Format Vulnerability

printf is a very useful function for printing relevant text, as well as values within our program. If you call printf("hello"), we can expect our program to output “hello”. However, we can print values from our program using Format Specifiers. If we include “%d” in our string, we can specify an integer value and print it out as a string:

int x = 15;
printf("%d", x);

Now, our program prints “15”. However, in C functions have a fixed number of arguments, right? Well, printf is a variadic function. We can have as many arguments as we need. So if we use %d 3 times, we can place 3 arguments and print all three.

char* buf = "%p%p%p";
printf(buf,ptr1,ptr2,ptr3);

If we directly place a buffer into printf, format specifiers will be handled. The %p specifier will print a number in a pointer format (e.g. 0xcafecafe).

This is extremely unsafe, because if the code doesn’t have additional arguments, printf will just look through the stack for all the arguments it needs. If we don’t have a stack leak, we could find one by printing values off of the stack until we find a base pointer, and calculate where we need to return to.

One last thing, if we need to use “really far arguments”, we can specify positional arguments:

// Prints int4.
printf("%4d",int1,int2,int3,int4,int5)

Fall CTF

Try to solve II. The Turn to leak the stack and run shellcode.

Return Oriented Programming (ROP)

To prevent these kinds of attacks, modern operating systems and processors have implemented a protection called NX (No eXecute). This protection marks certain regions of memory as non-executable. The stack is often marked as non-executable, meaning that even if we place code on the stack, the processor will refuse to run it.

However, there’s another way we can take control of a program. Instead of jumping to a single piece of code that does everything for us, we can chain together small pieces of code that already exist in the program. These small pieces of code are called “gadgets”. A gadget is a small sequence of instructions that ends with a ret. Remember that the ret instruction always pops a return address off of the stack, and so if we have a large enough buffer overflow, we can make each gadget return to the next gadget in our chain.
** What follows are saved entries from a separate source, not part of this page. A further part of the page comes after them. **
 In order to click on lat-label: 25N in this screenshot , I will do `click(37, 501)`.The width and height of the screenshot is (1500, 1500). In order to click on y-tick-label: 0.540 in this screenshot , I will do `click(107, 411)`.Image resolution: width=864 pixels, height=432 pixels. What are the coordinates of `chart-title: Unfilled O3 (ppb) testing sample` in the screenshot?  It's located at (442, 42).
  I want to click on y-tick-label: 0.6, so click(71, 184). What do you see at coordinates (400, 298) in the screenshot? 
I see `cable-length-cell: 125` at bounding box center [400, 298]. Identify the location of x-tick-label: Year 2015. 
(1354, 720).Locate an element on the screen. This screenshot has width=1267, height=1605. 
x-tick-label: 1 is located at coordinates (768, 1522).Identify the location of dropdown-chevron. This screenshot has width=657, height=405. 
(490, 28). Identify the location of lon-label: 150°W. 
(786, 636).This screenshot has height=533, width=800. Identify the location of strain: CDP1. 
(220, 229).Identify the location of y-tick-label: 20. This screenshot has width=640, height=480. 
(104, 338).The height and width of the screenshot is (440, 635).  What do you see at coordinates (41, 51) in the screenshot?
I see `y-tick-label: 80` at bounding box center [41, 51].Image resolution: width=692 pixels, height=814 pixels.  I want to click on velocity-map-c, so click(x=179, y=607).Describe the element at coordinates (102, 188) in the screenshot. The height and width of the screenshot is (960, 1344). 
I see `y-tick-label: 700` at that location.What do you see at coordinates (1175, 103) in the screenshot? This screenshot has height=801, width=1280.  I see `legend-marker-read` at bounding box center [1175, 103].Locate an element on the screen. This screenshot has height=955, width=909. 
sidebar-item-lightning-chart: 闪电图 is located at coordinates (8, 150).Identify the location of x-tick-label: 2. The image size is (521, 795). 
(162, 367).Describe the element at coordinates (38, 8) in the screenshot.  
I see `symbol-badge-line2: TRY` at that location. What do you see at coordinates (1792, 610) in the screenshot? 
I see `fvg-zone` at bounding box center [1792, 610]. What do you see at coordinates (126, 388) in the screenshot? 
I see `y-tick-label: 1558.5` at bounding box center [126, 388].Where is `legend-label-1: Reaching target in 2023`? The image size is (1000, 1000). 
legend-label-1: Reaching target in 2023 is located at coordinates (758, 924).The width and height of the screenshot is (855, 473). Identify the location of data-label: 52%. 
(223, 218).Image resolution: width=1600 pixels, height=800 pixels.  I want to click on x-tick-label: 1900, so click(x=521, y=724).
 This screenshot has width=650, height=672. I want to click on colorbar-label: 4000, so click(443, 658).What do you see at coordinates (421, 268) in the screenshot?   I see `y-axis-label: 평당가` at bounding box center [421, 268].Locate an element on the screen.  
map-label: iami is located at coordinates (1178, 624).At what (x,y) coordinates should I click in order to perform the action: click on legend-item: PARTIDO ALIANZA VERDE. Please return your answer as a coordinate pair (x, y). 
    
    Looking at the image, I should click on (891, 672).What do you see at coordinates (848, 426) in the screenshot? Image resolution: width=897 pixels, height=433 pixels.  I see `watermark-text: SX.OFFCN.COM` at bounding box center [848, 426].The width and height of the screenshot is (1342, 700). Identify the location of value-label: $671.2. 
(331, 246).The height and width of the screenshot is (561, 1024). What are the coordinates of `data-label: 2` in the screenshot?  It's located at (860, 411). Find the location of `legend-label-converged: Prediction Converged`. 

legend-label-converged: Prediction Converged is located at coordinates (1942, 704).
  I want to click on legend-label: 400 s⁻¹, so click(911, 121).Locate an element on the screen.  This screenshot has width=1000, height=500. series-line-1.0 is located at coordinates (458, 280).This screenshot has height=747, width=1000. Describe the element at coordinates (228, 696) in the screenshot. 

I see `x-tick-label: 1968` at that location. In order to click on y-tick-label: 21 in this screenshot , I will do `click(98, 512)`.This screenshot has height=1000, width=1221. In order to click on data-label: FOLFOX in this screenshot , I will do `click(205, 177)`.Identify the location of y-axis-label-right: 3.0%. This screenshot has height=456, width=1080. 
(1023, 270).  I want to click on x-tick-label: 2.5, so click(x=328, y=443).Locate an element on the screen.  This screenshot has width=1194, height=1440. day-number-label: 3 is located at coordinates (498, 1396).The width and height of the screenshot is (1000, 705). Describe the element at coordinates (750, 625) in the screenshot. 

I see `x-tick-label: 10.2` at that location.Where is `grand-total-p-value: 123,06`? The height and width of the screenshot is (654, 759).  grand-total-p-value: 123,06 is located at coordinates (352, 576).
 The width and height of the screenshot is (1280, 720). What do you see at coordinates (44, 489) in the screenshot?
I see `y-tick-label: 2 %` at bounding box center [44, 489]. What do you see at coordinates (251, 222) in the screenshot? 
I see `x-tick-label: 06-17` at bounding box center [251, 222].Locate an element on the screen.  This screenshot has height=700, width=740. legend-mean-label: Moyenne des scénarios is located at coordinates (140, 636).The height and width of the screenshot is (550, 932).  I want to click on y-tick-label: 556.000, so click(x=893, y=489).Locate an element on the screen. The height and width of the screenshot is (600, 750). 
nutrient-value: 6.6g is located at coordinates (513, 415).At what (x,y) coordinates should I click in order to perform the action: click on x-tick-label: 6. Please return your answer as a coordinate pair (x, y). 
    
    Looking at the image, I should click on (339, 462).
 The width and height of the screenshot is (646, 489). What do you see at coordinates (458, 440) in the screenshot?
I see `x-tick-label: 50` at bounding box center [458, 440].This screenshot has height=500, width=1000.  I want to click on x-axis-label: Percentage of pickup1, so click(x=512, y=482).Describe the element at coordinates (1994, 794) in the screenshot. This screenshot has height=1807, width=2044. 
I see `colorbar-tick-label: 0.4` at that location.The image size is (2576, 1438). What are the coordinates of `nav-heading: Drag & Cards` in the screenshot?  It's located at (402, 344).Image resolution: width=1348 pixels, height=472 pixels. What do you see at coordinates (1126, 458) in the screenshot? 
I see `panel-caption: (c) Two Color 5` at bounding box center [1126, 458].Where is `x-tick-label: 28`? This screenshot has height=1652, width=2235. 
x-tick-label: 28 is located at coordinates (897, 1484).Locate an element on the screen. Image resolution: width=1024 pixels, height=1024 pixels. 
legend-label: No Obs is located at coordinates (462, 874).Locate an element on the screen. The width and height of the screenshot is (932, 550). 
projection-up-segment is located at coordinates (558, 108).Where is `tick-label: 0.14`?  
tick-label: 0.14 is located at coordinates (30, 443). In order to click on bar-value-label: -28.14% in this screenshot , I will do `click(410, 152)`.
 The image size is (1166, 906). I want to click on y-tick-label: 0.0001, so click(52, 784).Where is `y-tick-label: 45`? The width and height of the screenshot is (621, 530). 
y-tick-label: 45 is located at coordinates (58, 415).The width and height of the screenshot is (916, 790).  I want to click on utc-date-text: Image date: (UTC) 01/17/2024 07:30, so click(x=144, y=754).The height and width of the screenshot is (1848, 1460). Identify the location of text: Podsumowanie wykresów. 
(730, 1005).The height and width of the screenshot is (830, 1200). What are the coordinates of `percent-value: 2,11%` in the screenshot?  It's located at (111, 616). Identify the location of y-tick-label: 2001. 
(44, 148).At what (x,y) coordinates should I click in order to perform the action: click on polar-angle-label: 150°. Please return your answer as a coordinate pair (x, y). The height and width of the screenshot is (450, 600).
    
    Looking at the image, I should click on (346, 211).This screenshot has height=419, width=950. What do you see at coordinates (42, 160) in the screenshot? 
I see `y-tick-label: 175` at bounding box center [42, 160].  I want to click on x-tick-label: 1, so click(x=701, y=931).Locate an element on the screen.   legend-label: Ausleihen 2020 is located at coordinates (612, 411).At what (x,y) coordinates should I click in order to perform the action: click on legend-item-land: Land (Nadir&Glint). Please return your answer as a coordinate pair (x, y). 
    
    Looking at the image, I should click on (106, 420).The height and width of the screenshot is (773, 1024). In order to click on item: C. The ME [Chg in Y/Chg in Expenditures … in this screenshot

If we can find enough gadgets, we can chain them together to do whatever we want.

Commonly, the program won’t have many useful gadgets. However, the program will often link to shared libraries, like libc. These libraries contain many useful functions and gadgets that we can use. If we can find the base address of libc in memory, we can calculate the addresses of all the functions and gadgets within the library.

Fall CTF

Try to solve III. The Prestige. You might have a hard time finding many useful gadgets in the program. Maybe a leak of some sort would be helpful?